The township is governed by a three-member board of trustees, who are elected in November of odd-numbered years to a four-year term beginning on the following January 1. Two are elected in the year after the presidential election and one is elected in the year before it. There is also an elected township fiscal officer, who serves a four-year term beginning on April 1 of the year after the election, which is held in November of the year before the presidential election.
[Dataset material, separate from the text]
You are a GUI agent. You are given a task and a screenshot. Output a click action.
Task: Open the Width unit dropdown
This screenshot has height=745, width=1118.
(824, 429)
Vacancies in the fiscal officership or on the board of trustees are filled by the remaining trustees.

Historical population
| Census | Pop. | Note | %± |
|---|---|---|---|
| 1820 | 620 |  | — |
| 1830 | 1,219 |  | 96.6% |
| 1840 | 995 |  | −18.4% |
| 1850 | 987 |  | −0.8% |
| 1860 | 907 |  | −8.1% |
| 1870 | 827 |  | −8.8% |
| 1880 | 868 |  | 5.0% |
| 1890 | 640 |  | −26.3% |
| 1900 | 606 |  | −5.3% |
| 1910 | 572 |  | −5.6% |
| 1920 | 500 |  | −12.6% |
| 1930 | 468 |  | −6.4% |
| 1940 | 519 |  | 10.9% |
| 1950 | 563 |  | 8.5% |
| 1960 | 650 |  | 15.5% |
| 1970 | 554 |  | −14.8% |
| 1980 | 742 |  | 33.9% |
| 1990 | 734 |  | −1.1% |
| 2000 | 859 |  | 17.0% |
| 2010 | 843 |  | −1.9% |
| 2020 | 808 |  | −4.2% |

==Education==
Students attend the Carrollton Exempted Village School District.